Last year the federal court ruled that Harris has the right to take the government to court on this issue. His Project Loophole is funded by the private donations of the not so wealthy.

Statistics Canada released a report last March outlining the growing gap between rich and poor. The wealthiest 10 per cent of the population own more than 50 per cent of Canada's wealth.

The survey also showed that 94 per cent of Canada's personal net worth is held by the richest 50 per cent. That means the other half of the population tries to make ends meet on six per cent. The poorest 10 per cent of Canadians actually owe more than they own, with a negative net worth of minus $2,100.

Oligarchy, the rule of the rich, used to be associated with banana republics. We were told that after the fall of communism the spread of democracy throughout the hemisphere and the rest of the globe would bring greater justice to the marketplace.

The opposite has actually happened. The percentage of working poor has risen over the last two decades at the same time the number of millionaires and billionaires has increased.

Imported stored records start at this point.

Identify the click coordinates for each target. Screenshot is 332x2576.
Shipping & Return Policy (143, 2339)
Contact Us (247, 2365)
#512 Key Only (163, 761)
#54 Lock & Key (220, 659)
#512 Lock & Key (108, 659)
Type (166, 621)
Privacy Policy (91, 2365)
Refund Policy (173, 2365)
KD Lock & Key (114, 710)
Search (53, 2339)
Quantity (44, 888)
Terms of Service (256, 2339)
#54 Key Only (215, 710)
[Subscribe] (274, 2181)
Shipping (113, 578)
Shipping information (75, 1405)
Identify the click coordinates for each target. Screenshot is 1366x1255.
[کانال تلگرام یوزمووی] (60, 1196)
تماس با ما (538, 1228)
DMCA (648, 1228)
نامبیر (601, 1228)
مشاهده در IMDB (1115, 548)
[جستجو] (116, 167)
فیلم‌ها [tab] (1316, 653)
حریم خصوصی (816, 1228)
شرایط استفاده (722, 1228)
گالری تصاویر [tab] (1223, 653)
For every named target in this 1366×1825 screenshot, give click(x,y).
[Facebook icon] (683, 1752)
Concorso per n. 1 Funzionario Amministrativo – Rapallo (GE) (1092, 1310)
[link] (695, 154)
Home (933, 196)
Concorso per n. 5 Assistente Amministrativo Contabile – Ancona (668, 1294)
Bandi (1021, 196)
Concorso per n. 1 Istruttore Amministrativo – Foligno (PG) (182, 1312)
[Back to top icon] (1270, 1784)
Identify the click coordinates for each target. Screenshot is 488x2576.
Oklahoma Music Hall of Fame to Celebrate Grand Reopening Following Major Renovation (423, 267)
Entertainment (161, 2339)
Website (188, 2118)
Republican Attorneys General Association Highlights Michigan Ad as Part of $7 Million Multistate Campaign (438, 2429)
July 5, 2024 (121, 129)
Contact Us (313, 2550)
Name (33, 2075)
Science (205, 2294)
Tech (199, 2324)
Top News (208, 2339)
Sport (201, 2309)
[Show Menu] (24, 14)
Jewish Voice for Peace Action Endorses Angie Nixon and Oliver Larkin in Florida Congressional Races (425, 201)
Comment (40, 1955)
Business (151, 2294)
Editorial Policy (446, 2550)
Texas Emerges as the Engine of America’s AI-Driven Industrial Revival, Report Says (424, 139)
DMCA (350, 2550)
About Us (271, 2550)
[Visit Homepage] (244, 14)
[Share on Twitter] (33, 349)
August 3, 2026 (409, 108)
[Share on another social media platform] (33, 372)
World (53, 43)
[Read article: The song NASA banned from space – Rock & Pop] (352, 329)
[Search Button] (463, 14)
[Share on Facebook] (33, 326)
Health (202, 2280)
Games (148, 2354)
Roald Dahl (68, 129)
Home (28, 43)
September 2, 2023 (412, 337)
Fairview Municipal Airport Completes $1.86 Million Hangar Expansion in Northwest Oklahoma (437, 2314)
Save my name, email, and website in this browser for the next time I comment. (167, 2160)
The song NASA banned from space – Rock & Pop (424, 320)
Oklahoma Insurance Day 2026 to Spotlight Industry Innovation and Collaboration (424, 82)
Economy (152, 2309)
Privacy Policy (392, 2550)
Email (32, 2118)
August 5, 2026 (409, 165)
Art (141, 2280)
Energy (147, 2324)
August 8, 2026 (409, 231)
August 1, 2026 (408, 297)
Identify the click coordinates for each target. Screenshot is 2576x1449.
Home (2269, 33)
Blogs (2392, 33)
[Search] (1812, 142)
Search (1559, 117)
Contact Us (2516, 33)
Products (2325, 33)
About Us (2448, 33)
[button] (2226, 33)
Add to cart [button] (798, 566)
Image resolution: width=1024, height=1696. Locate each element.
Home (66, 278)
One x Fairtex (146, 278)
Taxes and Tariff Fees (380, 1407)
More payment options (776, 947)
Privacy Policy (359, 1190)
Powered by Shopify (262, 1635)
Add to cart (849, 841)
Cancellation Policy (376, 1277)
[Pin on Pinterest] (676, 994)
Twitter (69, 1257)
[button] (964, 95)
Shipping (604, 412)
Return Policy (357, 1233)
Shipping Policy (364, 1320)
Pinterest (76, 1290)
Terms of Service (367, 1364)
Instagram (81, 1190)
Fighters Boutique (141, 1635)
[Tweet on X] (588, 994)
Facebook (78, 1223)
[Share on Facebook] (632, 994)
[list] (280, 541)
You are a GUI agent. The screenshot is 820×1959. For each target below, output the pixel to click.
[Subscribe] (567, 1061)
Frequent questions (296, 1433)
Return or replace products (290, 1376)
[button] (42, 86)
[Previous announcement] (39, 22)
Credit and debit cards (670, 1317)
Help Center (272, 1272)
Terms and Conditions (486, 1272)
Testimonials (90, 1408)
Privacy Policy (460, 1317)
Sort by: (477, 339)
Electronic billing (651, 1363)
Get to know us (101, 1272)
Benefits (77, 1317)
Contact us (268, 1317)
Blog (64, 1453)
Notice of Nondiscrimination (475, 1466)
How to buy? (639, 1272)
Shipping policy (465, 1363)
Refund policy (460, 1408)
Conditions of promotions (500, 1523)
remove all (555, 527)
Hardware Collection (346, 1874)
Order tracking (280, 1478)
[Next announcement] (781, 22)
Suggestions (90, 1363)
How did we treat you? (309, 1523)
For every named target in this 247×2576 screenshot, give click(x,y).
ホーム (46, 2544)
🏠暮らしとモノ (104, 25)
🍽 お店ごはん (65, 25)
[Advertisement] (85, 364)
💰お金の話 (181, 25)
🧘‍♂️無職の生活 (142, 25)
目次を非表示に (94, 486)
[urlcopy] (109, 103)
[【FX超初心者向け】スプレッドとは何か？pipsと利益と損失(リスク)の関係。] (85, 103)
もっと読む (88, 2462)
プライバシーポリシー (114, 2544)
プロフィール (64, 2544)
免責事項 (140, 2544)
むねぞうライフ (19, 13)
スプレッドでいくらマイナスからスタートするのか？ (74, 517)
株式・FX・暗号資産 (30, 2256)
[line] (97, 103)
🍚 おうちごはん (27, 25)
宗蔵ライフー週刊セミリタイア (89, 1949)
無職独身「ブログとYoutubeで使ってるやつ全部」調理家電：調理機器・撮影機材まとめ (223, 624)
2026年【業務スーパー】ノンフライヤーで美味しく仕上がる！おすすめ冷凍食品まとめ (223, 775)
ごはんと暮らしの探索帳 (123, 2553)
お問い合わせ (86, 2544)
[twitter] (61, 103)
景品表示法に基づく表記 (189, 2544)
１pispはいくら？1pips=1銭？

Redistributive economics has been replaced by market economics catering to the business class. Of the world's top 100 economies, more than half are corporations and fewer than half are nation states.

These nation states, including Canada, Britain and U.S., regardless of what political party is elected, all sing out of the same hymn book designed by the corporate elite. The trade agreements they are signing do not benefit the majority of the people.

Canada's top corporate tax deferees look like a who's who list composed by Fortune magazine. In 1993 the auditor general noted, "Canadian corporations have received nearly $600 million in the form of tax exempt dividends from Barbados, Cyprus, Ireland, Liberia, the Netherlands and Switzerland. Between 1992 and 1994, taxpayers invested close to $5 billion in shelters."

It makes you wonder how much of this could have paid for public services to prevent the untimely death of those at the bottom of the economic pyramid.